THE CASE FOR HUGE EARTHQUAKES
We generally assume that the limiting magnitudes of future earthquakes can be inferred from the length of mapped faults or fault segments. This assumption is based on empirical observations relating earthquake magnitude with fault length or fault area. This assumption is in conflict with seismological observations and other reasonable assumptions, namely the conservation of seismic moment and the stationarity of earthquake occurrence. In many regions, the rate of earthquakes required to explain the observed seismic moment rate exceeds the historic rate, if the earthquake magnitudes are limited by fault length.
The rare occurrence of huge earthquakes (moment magnitude of 8 or greater) could resolve the conflict by providing the moment rate without the need for an excessive rate of "ordinary" large earthquakes. One magnitude 8 earthquake releases the seismic moment of about 30 magnitude 7's. On average, the huge earthquake may even do less damage than the many large ones, although the damage might be qualitatively different. The frequency of very large earthquakes is one of the most important unknowns in earthquake hazard studies: It largely controls the rate of moderate to large earthquakes, and it determines the probability of really severe damage.
The assumption that seismic moment is conserved is widely accepted, at least implicitly. Many studies employ the measured slip rate and mean earthquake displacement to estimate a mean recurrence time. Such calculations assume that faults are segmented and that the displacements of successive earthquakes are about the same. Because the slip is assumed to represent the average over the fault segment's area, this model implies conservation of seismic moment. In the "time predictable" method, the time till the next earthquake is estimated by matching the displacement in the last earthquake with accumulated fault slip. Again, this implicitly assumes conservation of seismic moment.
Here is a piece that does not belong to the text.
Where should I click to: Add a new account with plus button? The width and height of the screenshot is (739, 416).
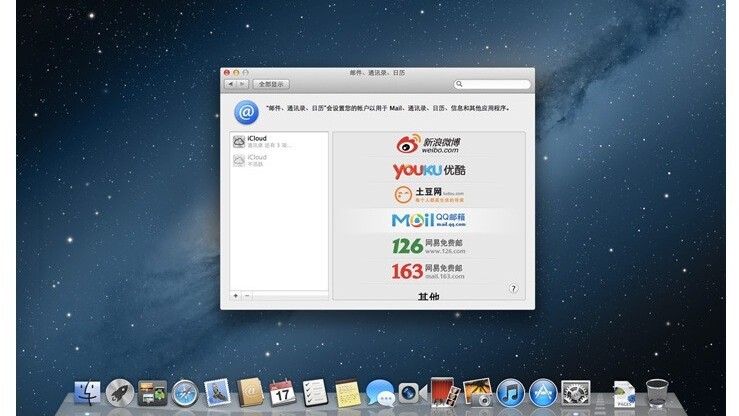coord(236,296)

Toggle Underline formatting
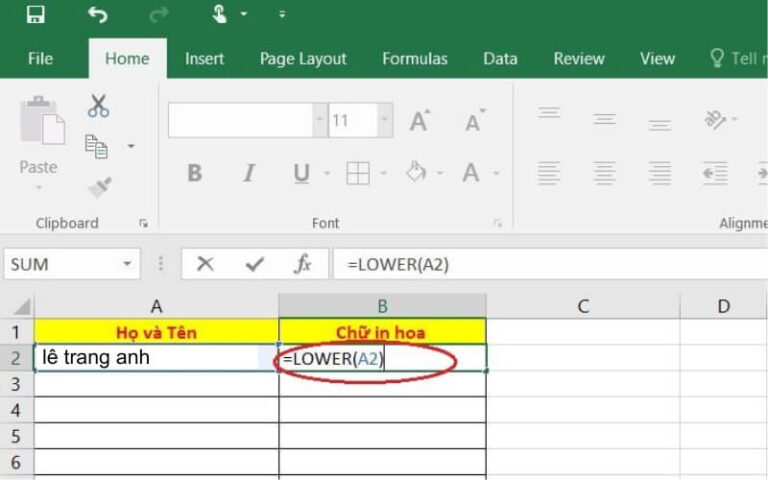(301, 173)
A much less demanding assumption is that over a very long period of time, over the entire length of a fault, and over the elastic thickness of that fault, earthquakes will produce a nearly uniform slip equal to the fault slip rate times the relevant time interval. The principle of conservation of seismic moment is assumed implicitly in the 1988 and 1990 reports of the Working Group on California Earthquake Probabilities, and it is assumed explicitly in the 1995 report of the same group.
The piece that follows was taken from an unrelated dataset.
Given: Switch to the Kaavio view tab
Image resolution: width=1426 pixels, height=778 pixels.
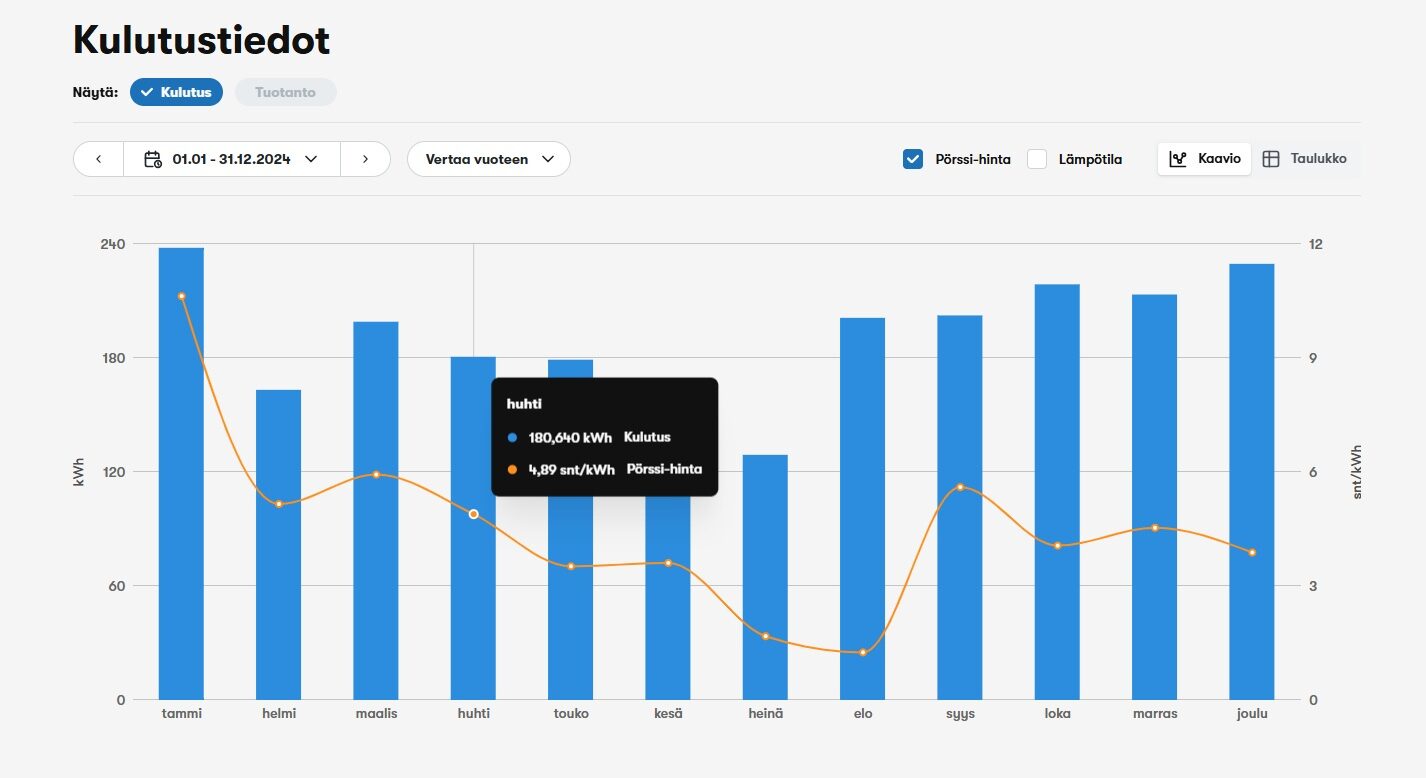Looking at the screenshot, I should [1204, 159].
The idea that future earthquake rates can be estimated well by past rates is also widely accepted, although it seems a weaker assumption than moment conservation. Many influential hazard studies, including the 1982 report by Algermissen and others, assume stationarity. Of course, the observed earthquake rate will vary from one time interval to another, but such variations are expected for a random process. Thus variations in the observed seismicity do not necessarily imply that there is a change in the underlying rate process causing the earthquakes.
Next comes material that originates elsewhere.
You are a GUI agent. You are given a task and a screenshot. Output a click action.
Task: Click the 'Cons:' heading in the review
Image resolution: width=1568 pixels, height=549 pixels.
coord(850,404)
The notion that earthquake magnitudes are limited by the length of faults or fault segments comes from empirical studies showing that surface rupture length and the length of aftershock zones generally increase with increasing magnitude. Regression studies quantify this relationship, providing least squares, maximum likelihood, or other optimal relationships between magnitude, fault length, and fault area. These relationships can be inverted to estimate the magnitude of future earthquakes from the length of mapped faults or fault segments, assuming that future earthquakes will be limited to individual segments.
When we put these three assumptions together, we generally find that there is a conflict between the observed rate of moderate to large earthquakes and the moment rate estimated from plate tectonics or fault slip rates. Thus, one of the three assumptions must be wrong, or else the earthquake or slip rate data must be grossly erroneous. The conflict occurs most apparently when the characteristic assumption is used to estimate earthquake frequency on separate faults. The characteristic earthquake assumption, as used here, is that on a given fault segment the slip, or seismic moment, will be released in earthquakes of about the same size from time to time. Then one can easily calculate the frequency of such earthquakes as the ratio of the fault slip rate to the displacement of a characteristic earthquake. In several studies that I have done myself and with my colleague Yan Kagan at UCLA, the result has been that the sum of the rates calculated as above exceeds the observed rate of earthquakes near the characterisitic magnitudes by a factor of from two to five. Examples include a study of the Pacific rim, all of California, and Southern California, each over different time periods depending on the adequacy of the earthquake catalogs available. A study by Dolan and others in 1995, which covered the central Transverse Ranges near Los Angeles, came to similar conclusions: the predicted earthquake rate far exceeds the observed, if the the 1994 Northridge earthquake is taken as an example of a characteristic earthquake.
The California studies could all be explained by temporal variations in earthquake rate, that is, by abandoning the stationarity assumption. In fact the term "earthquake deficit" has become a part of the seismological lexicon to describe the phenomenon that observed earthquakes haven't been keeping up with the predicted rate. While it is possible that temporal rate variations could explain the apparent deficit in each of the cases mentioned above, it would require a dramatic coincidence, especially in the Pacific rim example. Perhaps the entire state of California may have been in relative quiescence during the last century and a half, but is it reasonable to assume that the whole Pacific margin has been resting?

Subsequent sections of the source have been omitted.